I suppose it’s all related to imposter syndrome – and my pathological fear of abandonment. Because I really am afraid that people will find out that I’m actually rubbish, and then bugger off. That they’ll get to know me and just move on because I’m not good enough. That they will see me for what I am, and discover I am stupid, and boring, and shallow, and inarticulate, and repetitive, and maudlin – and not actually very likeable.

Because… that’s happened. That’s happened to me. More than once. 

I’ve shed people I’ve liked and loved… because I haven’t been good enough? Because I haven’t tried hard enough? Because they found out I wasn’t who they thought I was? Or because I didn’t know who I was… I don’t know.  

But it has hurt so much I never want it to happen again. 

It affects nearly all of my very closest relationships today. 

When I see BoyNotQuiteOnTheNetherEdge after a few days apart, I’m paranoid he won’t like me any more, and I’m conscious of TRYING to make him like me all over again, to be amusing, and insightful – and whatever the fork else it is he actually sees in me. (He is not here for my stunning good looks). 

With friends, too, even close ones, I am often thinking too hard, trying too hard to sparkle, to be what they want me to be, to attract, to accommodate, to appease. And part of me is always on the outside looking in. 

When my children come back from their Dad’s I am nervous to see them, too, anxious that we fit back together, afraid we won’t, that they’ll realise how flawed I am, that they’ll turn away or look over my shoulder for someone better. 

I am always this oddly shaped jigsaw piece trying to slot in, trying not to keep popping out of whatever picture I’m attempting to be part of. 

Some days I am all blobby bits and no sharp angles. 

Some days I’m the opposite. 

Some days I fit in a jigsaw.

Some days, I don’t anymore. And I never know why. 

Some days I am an integral piece. I am an eye, the pearl earring, the bit you’ve been looking for that slots in with a satisfying dull click.

Some days I am sky. I am background. I am miscellaneous sludge like a thousand other pieces. 

Some days I am the bit that’s not actually going to spoil the picture if it goes missing. 

And that is all… holding me back. 

This fear of being different, of not being liked, of being found out, of being left behind. Of standing out; of not standing out. 

It stops me being me. All of the mes I am. In writing. In person. In each shade of mood that ebbs and flows. 

So I’m going to start trying to be a jigsaw piece of one. I’m going to start trying to be whole. All of me. All of the time. 

I’m going to be me, whatever me it is that gets out of bed in the morning, whatever comes out of my mouth, or my fingertips on the keyboard, whatever is betrayed by my eyes when I look you not always quite in yours, whether you like me or not, World. Random strangers. People I actually know. 

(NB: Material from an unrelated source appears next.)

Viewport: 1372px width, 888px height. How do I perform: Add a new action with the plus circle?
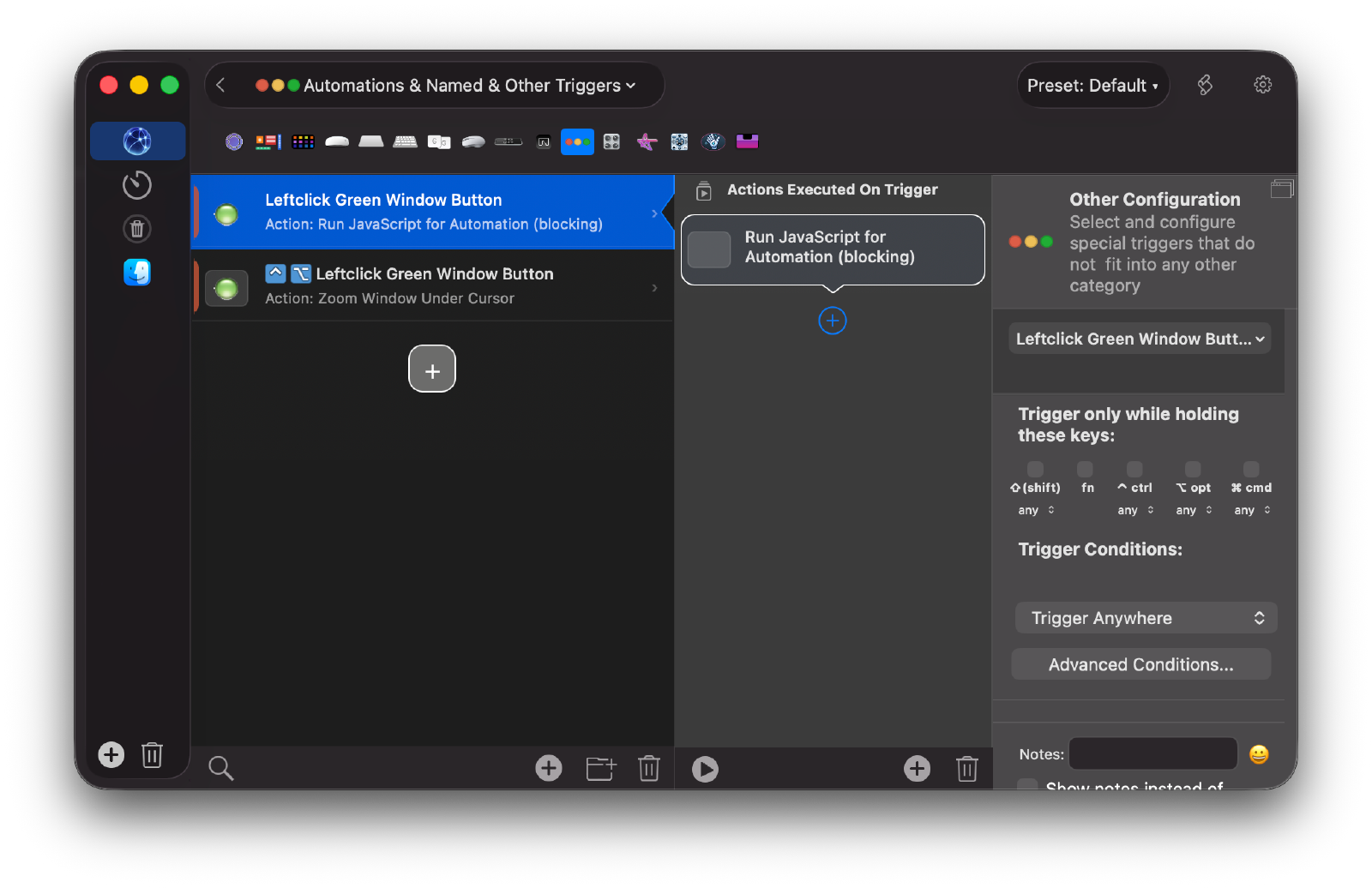click(x=832, y=321)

One of the many things being an ill-fitting, inconstant and inconsistent jigsaw piece has stopped me from doing is making more of the community I’ve found on this blog – a community and contacts that are incredibly important to me, that have saved my sanity, and my tenuous sense of self… and possibly even more than that. 

So I am going to try and start putting myself out there a bit more. Meet more people. Be socially awkward and weird at them. 

I’m not sure what this might look like, but I’m open to ideas. Especially from other jigsaw pieces that won’t fit with mine – but will – because they don’t.